Rows for pointing at text and elements:
• • • • •

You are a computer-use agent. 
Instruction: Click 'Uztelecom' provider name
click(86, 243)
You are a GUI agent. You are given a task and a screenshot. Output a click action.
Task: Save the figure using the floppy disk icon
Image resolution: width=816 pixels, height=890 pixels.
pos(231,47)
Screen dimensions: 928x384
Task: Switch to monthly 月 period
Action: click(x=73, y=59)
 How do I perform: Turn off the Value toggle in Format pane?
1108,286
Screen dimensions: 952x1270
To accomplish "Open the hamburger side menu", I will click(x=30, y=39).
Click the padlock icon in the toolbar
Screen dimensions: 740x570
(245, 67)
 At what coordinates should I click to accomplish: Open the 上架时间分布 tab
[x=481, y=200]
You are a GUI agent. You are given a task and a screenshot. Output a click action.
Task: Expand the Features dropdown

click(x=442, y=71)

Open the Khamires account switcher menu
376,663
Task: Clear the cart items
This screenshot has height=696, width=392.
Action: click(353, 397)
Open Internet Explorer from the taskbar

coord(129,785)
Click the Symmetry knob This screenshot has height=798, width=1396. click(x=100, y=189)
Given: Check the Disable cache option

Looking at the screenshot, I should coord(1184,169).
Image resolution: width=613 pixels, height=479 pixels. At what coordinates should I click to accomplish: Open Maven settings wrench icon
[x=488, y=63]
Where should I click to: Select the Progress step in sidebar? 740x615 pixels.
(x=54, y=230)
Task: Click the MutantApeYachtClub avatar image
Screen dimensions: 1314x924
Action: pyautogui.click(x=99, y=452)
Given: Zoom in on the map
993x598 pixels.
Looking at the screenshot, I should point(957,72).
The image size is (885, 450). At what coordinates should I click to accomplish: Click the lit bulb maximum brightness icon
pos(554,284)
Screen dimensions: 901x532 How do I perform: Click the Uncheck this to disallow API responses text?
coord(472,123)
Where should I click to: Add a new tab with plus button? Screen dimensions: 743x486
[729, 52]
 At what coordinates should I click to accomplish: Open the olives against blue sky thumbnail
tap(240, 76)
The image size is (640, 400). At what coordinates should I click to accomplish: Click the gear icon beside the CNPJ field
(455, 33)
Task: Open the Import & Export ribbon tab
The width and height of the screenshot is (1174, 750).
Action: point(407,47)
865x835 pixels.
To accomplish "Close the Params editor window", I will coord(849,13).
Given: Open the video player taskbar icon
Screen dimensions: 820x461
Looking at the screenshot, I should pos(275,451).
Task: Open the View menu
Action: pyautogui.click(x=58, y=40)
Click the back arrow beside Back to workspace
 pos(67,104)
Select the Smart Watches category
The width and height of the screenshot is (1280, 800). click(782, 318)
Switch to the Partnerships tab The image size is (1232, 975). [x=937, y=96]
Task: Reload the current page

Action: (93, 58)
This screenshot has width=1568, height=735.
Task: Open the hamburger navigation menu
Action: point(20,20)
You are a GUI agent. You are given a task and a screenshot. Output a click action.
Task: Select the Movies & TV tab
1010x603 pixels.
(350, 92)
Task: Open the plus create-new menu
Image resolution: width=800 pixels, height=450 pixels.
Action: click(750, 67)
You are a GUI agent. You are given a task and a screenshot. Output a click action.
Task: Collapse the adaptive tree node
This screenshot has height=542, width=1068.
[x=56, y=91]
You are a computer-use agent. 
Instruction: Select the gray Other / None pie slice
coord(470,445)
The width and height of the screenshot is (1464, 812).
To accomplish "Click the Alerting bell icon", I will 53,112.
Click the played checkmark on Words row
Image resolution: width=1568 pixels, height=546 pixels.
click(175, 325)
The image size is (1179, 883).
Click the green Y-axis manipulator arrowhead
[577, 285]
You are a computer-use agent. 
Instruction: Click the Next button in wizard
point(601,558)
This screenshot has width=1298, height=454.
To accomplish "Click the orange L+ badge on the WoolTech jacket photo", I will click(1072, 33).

• • • • •

### Task objective
Could you write out again the lines between the ones holding "blue sky thumbnail" and "pos(67,104)", inclusive, replacing "Screen dimensions" with "Screen size" and leaving everything else unchanged?

### Output below
 At what coordinates should I click to accomplish: Open the olives against blue sky thumbnail
tap(240, 76)
The image size is (640, 400). At what coordinates should I click to accomplish: Click the gear icon beside the CNPJ field
(455, 33)
Task: Open the Import & Export ribbon tab
The width and height of the screenshot is (1174, 750).
Action: point(407,47)
865x835 pixels.
To accomplish "Close the Params editor window", I will coord(849,13).
Given: Open the video player taskbar icon
Screen size: 820x461
Looking at the screenshot, I should pos(275,451).
Task: Open the View menu
Action: pyautogui.click(x=58, y=40)
Click the back arrow beside Back to workspace
 pos(67,104)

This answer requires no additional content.